In response to criticism of the new web video Thursday, the DeSantis campaign played the whataboutism card and rather flippantly dismissed concerns about its deception.

It pointed to a fake image Trump shared on social media of DeSantis riding a rhinoceros (the implication being that DeSantis is a RINO, or “Republican in Name Only.”) The image looks a lot more like a crude photoshop than an AI image, though. It also seems much less likely to lead people to think it’s genuine. And even to the extent people believe it’s real, it would hardly be as damning as Trump hugging a much-hated figure on the right.

(We’ve seen before how such embraces with the wrong people can turn into political liabilities. Former Florida governor Charlie Crist once recounted his 2009 hug of then-President Barack Obama in a piece titled, “The Hug That Killed My Republican Career.”)

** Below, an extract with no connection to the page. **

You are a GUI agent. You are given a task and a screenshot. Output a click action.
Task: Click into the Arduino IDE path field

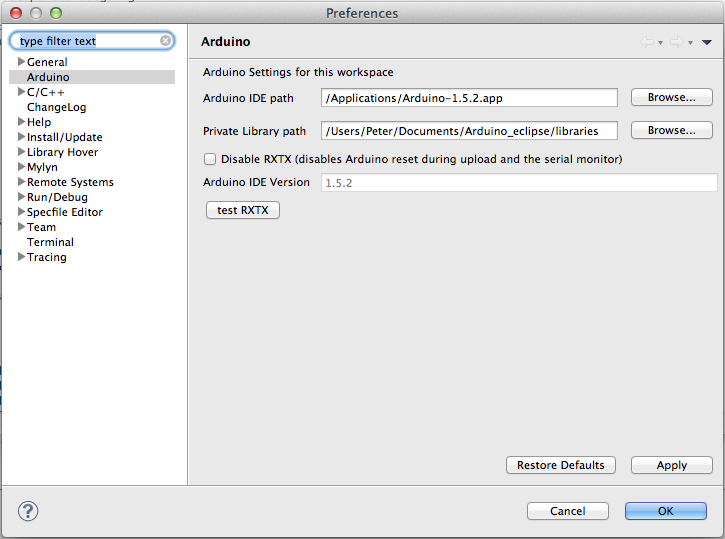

DeSantis’s campaign then posted another response: a video featuring obviously fake footage of an airplane flapping its wings. “Planes cannot actually dance,” it said. “That part of the video is NOT REAL.”

This is a day that has been widely predicted. The Washington Post and others in recent months have written articles about how the significant recent advances in AI meant such deception in political campaigns was surely around the corner.

The more likely avenue seemed to be outside groups with less accountability and connection to actual candidates. But here we have a campaign itself quickly going down this road without any compunction.

The question from here is how our body politic reacts to it.

A Democratic congresswoman has introduced a bill to require disclosure of AI-generated content in political ads. But agreeing on such legislation will be a tall task, especially given the Republican Party’s reluctance to regulate political campaigns and speech.

Beyond that, public condemnation like the kind offered by Vance could surely help police the issue. But we’ve also seen the destruction of a multitude of political norms during the Trump era, with the attitude particularly on the right increasingly being that all is fair in love and war.

The DeSantis campaign’s reaction is a byproduct of that, and it suggests the campaign has made a proactive decision to own its deception. The critics will be dismissed as oversensitive libs rather than those concerned about the consequences of this becoming our political reality.

In other words, don’t plan on this getting resolved in any kind of neat fashion. It’s on now. And people can accordingly judge those who declared open season.